A research study in 2019 at Ben-Gurion University of the Negev was able to compromise the integrity of a radiological image by inserting fake nodules into an image between the CT scanner and the PACS systems or by removing real nodules from a CT image by using Deep Learning (DL). The research wasn't theoretical either, but used a blind study to prove its thesis that radiologists could be fooled by AI altered images.
The study was able to trick three skilled radiologists into misdiagnosing conditions nearly every time using real CT lung scans, 70 of which were altered by their malware. In the case of scans with fabricated cancerous nodules, the radiologists diagnosed cancer 99 percent of the time.
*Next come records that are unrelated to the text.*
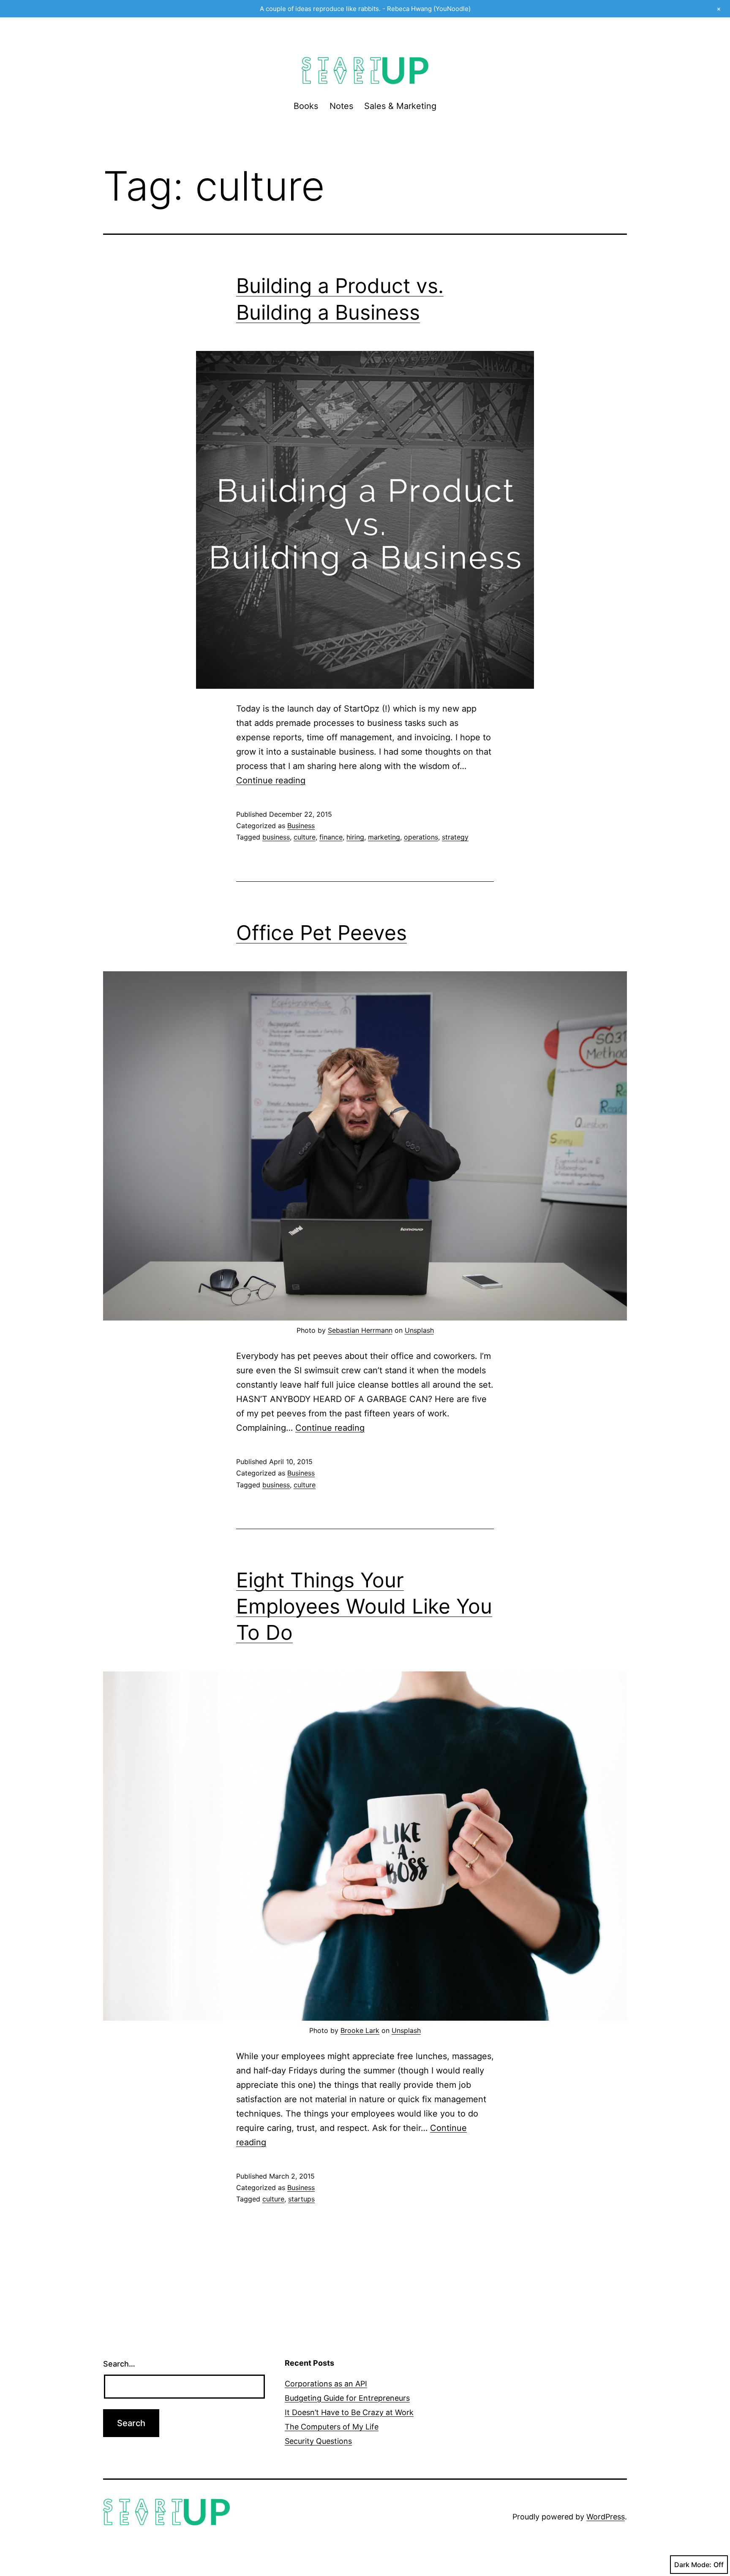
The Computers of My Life (332, 2426)
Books (306, 106)
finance (331, 837)
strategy (455, 837)
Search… (119, 2363)
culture (305, 837)
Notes (341, 106)
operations (421, 837)
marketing (384, 837)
In cases where the malware removed real cancerous nodules from scans, the radiologists said those patients were healthy 94 percent of the time.
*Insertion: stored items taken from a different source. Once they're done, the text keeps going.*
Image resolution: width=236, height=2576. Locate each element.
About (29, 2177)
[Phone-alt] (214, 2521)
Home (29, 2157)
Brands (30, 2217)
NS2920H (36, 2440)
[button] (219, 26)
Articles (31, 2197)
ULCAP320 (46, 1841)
The implication of such a powerful tool if used maliciously is obviously huge, resulting in cancers remaining undiagnosed or patients being needlessly misled and perhaps operated on.
In the run up to the 2016 presidential election Hillary Clinton decided to share a recent CT with the media to prove that she was suffering from pneumonia rather than long term health concerns such as cancer. Had her CT scan been altered its likely that she would have been forced to withdraw from the election. AI could have thus been used to influence or alter the outcome of a US presidential election. It thus could be a powerful tool for nefarious nation states to undermine democracy or for radical domestic groups wishing to destabilize a country or change the outcome of an election.
The rising capabilities and use of Deepfakes for Business Email Compromise (BEC) whether using audio or video, will render humans unable to differentiate between true and false, real and fake, legitimate and illegitimate. "Was that really the CEO I just had an interactive phone conversation with telling me to wire money overseas?""
But Deepfakes could be very dangerous from a national security perspective also, domestically and internationally. "Did the President really say that on TV?"
Compared to Ronald Reagan's 1984 hot mike gaffe about bombing Russia, a deepfake might be much more convincing and concerning as the majority of people would likely believe what they saw and heard. After all, much of the US population believe what they read on social media or on news sites that constantly fail fact checking. But the US population is not alone as we have seen in Russia where most of the population has been found to believe the state propaganda presented on TV about Putin's war in Ukraine.
Cognitively, we are not prepared for deepfakes and not preconditioned to critically evaluate what we see and hear in the same way that we may challenge a photo in a magazine that may have been photoshopped. AI obviously has massive and as yet untapped PhyOps (psychological operations) capabilities for the CIA, FSB, and others.
As these and other 'Offensive AI' tools develop and become more widespread, it is likely that cybersecurity practitioners will need to pivot towards greater use of 'Defensive AI' tools. Tools that can recognize an AI based attack and move quickly (far quicker than a human) to block such an attack. Indeed, it is likely that future AI-powered assaults will far outpace human response teams and that almost nano-second responses will be needed to prevent the almost pandemic spread of malware across the network.
According to Forrester's "Using AI for Evil' report, "Mainstream AI-powered hacking is just a matter of time."